3)The article is tautological and actual rests almost completely on invoking
formal authoritative power to prove its point, is unfalsifiable and doesn't seem
designed to be capable of testing by empirical data either.
As I understand the argument, it goes something like this:
1)Majority party leaders and parliaments have formal authority to make policy
2)They delegate bureaucrats as their agents to formulate and implement those
policies.
3)Party leaders would certainly know if bureaucrats deviated from what they
wanted [see critique above] and would not allow it; bureaucrats know this and
therefore anticipate what ruling parties want and give it to them.
4)QED: party leaders actually have the power and evidence of bureaucratic
influence on policy is "illusory" or only an "appearance." Evidence to the
contrary are "the exception that proves the rule."
Let me translate the above in perhaps cruder terms: the assumptions are that
formal and legitimate power makes party leaders "principals" --this
predetermines the conclusion that they are powerful; agents can't influence
principals; any empirical evidence to the contrary is merely "appearance";
anecdote and allegory are sufficient for "evidence;" and our argument could be
test if we chose to, but this is really unnecessary because the case is proven.
4)I find this form of P-A theory disturbing because it really seems to take us
back to the pre-1960s when "formal-legal" theorists thought you could understand
politics by looking at a Constitution and the formal legal powers given by it.
This P-A approach is dressed up as pseudo-scientific deductive theory but in
fact, really rests upon the pre-behavioral approach assumption that formal
authority determines actual power. While some of the most interesting research
on Japan in recent years [Upham, Pharr, Haley, Samuels, etc] has shown that what
makes Japan quite distinctive is exactly the disparity between formal, legal
powers and the way process actually works, the P-A approach assumes away any
such possibilities.
5)By arguing against the influence of zoku as well as that of the bureaucracy,
the article undermines one of the best empirical arguments for why politicians
might be more powerful than bureaucrats, as zoku would have the most expertise
and also the most information and conduits to the private sector regulated by
bureaucrats.
6)When all is said and done, what really do we learn from the conclusions? That
party leaders may actually have more power than we've given them credit for. Ok.

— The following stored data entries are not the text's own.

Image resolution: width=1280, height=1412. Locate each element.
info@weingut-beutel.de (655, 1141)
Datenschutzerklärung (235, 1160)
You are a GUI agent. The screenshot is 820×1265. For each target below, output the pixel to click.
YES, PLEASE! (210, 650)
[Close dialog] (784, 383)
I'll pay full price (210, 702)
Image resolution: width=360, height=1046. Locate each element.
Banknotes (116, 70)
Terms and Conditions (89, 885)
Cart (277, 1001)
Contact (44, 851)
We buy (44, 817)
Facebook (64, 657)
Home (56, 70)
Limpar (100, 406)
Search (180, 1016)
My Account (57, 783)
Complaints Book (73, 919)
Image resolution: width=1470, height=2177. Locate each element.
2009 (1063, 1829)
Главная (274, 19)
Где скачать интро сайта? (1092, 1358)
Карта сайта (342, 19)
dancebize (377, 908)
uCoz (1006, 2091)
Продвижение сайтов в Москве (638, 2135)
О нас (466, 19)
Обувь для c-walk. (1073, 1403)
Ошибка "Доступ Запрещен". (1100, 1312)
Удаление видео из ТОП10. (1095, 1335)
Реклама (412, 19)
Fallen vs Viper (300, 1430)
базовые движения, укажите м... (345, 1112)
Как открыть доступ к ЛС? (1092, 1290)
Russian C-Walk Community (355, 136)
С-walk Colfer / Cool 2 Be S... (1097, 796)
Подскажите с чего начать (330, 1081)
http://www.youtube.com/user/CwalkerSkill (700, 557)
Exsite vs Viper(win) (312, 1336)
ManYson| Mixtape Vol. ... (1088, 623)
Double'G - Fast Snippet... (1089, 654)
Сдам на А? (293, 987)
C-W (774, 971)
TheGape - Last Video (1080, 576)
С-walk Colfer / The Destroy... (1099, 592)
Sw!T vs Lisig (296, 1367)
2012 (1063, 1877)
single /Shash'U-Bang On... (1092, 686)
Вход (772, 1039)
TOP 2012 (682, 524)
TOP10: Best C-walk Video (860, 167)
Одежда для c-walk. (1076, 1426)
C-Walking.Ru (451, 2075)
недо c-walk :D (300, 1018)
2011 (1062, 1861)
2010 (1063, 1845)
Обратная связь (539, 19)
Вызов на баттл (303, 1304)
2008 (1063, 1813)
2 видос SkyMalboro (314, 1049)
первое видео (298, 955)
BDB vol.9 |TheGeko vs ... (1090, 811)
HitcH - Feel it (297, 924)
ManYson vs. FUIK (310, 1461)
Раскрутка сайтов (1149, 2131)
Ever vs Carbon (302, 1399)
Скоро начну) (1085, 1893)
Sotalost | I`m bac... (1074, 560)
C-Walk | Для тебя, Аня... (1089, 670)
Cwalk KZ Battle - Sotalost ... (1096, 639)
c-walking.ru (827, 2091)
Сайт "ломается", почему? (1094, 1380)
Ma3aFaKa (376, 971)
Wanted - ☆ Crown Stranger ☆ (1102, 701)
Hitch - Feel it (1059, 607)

I'll possibly buy that. But where's the empirical evidence backing up the
deductive theory? Where's the test[s]? Anything else? One could come up with the
same hypothesis [and really that's all it is as the article doesn't really
"prove" anything], as John Campbell pointed out, from reading a lot of the prior
literature on policymaking in the field, and without the P-A trappings.
Sorry. I'm totally underwhelmed. I'd really appreciate it if someone would
defend this piece and explain to me why it is not tautological and
unfalsifiable, and why this approach moves the field forward or is important.